WORK TO BE COMPLETED » Take each line from the material below that includes the string "Eeli" and copy it.

[EXTRACTED MATERIAL Boundary: Start]

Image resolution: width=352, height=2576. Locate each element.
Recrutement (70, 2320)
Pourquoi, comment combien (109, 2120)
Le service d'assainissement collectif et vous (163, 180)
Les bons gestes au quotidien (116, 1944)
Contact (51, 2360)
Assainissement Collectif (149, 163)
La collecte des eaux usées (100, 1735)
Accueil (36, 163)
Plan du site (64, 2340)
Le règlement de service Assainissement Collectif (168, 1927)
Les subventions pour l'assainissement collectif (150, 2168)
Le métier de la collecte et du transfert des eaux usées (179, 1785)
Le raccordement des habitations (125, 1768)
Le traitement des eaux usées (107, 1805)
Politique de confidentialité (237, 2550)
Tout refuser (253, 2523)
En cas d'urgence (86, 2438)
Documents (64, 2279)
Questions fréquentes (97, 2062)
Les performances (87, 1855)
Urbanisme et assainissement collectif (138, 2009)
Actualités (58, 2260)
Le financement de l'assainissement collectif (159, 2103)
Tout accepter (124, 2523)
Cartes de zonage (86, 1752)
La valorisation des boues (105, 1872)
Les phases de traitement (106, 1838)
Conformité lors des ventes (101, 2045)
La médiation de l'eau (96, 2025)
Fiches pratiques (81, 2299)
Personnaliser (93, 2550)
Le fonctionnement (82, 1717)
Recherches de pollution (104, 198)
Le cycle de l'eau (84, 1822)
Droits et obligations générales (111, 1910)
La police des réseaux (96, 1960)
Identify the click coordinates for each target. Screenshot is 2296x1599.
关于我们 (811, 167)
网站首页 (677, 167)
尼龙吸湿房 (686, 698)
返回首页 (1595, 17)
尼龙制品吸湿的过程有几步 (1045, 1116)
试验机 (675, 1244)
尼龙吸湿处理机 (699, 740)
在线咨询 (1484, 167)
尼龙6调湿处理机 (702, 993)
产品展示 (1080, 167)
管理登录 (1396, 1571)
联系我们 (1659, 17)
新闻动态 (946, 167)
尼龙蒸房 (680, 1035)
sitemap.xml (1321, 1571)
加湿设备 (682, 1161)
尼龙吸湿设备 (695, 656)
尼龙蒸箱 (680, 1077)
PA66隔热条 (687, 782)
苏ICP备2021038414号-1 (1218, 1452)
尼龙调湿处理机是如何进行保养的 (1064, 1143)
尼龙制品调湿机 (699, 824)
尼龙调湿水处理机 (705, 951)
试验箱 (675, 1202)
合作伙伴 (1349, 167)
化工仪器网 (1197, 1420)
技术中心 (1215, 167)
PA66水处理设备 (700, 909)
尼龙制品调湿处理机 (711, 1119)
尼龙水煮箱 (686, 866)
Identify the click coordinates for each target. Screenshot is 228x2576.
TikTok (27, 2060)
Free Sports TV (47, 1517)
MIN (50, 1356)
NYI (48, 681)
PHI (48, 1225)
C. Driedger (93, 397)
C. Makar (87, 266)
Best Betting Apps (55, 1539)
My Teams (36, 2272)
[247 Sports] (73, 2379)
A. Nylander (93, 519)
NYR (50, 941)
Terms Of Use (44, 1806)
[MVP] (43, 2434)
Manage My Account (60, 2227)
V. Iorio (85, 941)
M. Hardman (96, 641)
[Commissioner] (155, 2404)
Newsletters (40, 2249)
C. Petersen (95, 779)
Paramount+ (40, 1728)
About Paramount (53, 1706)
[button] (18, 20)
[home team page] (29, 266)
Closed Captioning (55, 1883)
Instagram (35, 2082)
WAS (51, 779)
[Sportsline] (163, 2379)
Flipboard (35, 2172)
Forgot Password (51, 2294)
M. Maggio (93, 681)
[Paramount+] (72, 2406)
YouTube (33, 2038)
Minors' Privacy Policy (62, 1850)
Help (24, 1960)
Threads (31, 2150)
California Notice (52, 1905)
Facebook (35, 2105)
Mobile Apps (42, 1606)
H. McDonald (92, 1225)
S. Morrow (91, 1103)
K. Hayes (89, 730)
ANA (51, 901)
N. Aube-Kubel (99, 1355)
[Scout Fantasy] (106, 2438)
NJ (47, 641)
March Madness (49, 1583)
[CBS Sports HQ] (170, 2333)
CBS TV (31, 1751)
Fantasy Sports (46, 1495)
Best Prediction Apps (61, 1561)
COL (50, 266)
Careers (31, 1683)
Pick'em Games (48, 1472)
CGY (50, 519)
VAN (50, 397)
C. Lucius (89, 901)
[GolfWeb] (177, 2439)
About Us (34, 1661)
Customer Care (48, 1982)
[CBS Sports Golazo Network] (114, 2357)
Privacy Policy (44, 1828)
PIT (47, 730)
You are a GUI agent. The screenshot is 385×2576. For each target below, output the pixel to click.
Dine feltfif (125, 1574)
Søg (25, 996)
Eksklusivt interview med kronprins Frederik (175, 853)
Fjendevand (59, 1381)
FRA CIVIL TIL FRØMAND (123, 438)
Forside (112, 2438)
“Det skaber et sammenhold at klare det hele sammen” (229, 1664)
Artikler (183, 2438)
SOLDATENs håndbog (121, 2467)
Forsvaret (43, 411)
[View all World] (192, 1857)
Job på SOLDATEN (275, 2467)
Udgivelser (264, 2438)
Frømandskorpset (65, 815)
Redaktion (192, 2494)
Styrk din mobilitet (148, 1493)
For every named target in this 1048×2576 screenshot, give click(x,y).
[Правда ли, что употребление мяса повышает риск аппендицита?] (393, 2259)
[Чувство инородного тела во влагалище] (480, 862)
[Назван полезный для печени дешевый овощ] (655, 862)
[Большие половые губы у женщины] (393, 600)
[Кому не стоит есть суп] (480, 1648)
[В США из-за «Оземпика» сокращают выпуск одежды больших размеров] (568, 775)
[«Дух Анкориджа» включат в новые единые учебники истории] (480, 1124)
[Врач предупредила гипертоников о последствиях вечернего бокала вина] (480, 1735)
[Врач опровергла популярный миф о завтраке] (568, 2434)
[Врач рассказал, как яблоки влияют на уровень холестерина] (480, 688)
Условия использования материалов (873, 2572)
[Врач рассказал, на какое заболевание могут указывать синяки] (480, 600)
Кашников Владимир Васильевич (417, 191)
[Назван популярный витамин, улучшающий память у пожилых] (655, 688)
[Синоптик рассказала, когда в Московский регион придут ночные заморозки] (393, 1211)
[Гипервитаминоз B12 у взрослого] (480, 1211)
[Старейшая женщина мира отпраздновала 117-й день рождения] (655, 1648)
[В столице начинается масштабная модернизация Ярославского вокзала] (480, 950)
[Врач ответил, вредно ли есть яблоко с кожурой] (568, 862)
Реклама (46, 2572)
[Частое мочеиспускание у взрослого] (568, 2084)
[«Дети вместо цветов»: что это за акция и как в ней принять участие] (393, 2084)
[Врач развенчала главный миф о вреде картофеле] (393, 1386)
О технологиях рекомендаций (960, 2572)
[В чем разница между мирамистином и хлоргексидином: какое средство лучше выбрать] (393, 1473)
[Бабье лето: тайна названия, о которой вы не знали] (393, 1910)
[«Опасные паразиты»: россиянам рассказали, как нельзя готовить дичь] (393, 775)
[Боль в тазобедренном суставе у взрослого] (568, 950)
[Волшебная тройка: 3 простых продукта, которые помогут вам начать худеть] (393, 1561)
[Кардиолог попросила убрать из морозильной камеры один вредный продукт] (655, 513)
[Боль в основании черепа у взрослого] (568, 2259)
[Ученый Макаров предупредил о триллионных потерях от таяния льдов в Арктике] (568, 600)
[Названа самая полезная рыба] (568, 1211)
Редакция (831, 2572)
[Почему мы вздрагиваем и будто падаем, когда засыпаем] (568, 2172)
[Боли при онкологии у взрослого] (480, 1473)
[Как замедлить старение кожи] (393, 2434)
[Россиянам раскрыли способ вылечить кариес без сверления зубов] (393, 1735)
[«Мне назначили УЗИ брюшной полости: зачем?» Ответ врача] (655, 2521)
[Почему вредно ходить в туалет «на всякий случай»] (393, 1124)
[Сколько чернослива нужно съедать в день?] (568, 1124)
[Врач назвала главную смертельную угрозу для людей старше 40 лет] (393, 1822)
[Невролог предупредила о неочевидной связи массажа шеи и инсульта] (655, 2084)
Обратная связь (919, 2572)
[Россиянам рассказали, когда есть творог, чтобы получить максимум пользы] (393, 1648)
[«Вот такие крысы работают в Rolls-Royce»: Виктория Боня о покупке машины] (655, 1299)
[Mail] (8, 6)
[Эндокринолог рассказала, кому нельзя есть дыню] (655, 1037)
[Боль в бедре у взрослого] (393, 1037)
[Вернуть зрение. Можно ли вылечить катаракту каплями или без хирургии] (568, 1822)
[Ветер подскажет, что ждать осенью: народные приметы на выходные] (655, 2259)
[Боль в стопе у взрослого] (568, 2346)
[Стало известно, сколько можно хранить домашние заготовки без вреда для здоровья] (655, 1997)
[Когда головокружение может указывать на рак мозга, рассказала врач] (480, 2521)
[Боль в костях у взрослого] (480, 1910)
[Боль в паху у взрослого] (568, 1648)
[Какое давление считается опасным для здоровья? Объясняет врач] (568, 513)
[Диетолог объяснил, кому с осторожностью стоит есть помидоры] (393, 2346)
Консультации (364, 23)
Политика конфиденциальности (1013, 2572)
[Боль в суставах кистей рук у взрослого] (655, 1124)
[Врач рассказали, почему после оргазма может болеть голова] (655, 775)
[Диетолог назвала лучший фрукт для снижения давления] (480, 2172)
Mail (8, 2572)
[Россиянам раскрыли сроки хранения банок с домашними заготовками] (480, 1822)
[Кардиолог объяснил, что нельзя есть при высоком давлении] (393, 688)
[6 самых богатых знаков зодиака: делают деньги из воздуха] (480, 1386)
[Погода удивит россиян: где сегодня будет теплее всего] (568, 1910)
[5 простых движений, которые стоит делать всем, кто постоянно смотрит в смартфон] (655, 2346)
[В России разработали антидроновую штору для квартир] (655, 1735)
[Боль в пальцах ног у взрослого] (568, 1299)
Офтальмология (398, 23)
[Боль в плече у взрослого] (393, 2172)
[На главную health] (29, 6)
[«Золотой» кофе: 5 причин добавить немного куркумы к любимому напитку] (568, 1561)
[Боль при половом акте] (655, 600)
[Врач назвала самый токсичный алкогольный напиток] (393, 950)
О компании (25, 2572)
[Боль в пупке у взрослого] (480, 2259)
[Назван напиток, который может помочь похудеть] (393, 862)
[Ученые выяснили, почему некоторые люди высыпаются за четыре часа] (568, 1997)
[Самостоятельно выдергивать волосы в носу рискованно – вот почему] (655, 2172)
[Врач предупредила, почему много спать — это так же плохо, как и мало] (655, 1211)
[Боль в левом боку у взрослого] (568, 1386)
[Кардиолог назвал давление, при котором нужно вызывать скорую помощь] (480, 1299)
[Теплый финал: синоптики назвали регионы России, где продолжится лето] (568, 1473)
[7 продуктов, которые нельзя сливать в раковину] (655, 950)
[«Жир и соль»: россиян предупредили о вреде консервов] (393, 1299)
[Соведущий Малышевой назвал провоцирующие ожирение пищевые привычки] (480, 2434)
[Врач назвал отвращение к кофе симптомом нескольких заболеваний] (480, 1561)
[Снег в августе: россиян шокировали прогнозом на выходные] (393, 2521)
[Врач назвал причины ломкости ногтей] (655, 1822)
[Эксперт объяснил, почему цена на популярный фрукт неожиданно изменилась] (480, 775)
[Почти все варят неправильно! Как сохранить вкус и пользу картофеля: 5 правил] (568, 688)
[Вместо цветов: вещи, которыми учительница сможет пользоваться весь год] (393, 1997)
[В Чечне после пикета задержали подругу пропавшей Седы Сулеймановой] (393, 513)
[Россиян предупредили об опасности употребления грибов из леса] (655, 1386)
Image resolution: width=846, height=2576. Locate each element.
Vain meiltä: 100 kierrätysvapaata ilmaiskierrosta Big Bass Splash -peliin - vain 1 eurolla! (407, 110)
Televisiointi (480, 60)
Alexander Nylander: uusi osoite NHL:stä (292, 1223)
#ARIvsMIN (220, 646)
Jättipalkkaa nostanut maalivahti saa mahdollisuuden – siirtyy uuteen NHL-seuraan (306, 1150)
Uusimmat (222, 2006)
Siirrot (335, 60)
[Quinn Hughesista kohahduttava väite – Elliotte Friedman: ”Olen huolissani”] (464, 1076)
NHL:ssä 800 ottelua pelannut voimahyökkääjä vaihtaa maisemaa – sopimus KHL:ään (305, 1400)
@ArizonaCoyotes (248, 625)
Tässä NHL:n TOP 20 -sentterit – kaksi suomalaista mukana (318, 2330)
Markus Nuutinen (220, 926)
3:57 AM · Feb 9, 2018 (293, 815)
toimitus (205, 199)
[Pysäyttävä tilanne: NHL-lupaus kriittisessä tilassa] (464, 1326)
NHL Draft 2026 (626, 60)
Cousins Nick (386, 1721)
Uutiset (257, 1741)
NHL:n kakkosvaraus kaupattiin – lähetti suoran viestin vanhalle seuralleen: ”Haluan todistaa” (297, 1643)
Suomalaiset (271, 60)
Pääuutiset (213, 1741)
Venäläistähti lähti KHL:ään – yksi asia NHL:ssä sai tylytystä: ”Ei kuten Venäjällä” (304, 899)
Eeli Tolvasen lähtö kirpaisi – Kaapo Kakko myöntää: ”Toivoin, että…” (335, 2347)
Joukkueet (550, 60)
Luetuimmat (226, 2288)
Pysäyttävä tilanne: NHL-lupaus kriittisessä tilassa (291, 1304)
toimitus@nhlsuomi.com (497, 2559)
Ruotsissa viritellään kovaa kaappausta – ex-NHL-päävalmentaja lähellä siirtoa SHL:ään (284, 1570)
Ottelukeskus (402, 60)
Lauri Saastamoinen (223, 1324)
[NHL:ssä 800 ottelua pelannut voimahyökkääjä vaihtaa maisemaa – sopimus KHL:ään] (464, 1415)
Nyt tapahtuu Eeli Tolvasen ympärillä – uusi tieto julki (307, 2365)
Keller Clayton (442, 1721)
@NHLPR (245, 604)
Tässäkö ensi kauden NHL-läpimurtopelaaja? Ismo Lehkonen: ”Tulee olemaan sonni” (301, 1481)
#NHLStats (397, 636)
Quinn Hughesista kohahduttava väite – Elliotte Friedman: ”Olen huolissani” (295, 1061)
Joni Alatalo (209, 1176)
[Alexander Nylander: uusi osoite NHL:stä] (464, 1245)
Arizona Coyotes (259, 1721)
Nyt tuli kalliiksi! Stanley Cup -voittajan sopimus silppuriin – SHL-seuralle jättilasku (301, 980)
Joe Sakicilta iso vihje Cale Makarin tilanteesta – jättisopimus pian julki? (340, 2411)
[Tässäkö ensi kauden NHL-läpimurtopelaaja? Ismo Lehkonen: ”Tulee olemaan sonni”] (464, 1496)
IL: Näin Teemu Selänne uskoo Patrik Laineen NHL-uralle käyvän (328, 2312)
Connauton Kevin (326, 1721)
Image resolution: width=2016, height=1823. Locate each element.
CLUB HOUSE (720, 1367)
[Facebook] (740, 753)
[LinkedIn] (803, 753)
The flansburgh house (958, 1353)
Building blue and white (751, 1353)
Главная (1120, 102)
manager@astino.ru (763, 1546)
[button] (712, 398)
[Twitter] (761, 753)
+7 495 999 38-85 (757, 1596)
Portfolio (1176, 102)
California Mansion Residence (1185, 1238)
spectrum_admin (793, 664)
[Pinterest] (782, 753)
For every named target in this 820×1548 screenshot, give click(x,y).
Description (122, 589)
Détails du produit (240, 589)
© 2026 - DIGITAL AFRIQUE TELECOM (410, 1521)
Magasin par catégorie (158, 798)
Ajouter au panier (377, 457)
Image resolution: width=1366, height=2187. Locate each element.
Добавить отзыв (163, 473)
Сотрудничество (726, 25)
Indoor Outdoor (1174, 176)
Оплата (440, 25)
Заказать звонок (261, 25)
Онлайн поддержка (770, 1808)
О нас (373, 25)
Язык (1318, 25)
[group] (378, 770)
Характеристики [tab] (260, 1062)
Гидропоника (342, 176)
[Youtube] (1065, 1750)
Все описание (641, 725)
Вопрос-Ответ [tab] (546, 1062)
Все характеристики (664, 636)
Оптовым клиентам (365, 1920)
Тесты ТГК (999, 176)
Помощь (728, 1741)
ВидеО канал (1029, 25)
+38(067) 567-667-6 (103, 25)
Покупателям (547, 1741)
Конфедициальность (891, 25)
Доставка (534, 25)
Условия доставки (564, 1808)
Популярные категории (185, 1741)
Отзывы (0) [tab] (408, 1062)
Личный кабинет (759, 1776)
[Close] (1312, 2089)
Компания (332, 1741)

[EXTRACTED MATERIAL Boundary: End]

RESULT OF THE TASK »
Eeli Tolvasen lähtö kirpaisi – Kaapo Kakko myöntää: ”Toivoin, että…” (335, 2347)
Nyt tapahtuu Eeli Tolvasen ympärillä – uusi tieto julki (307, 2365)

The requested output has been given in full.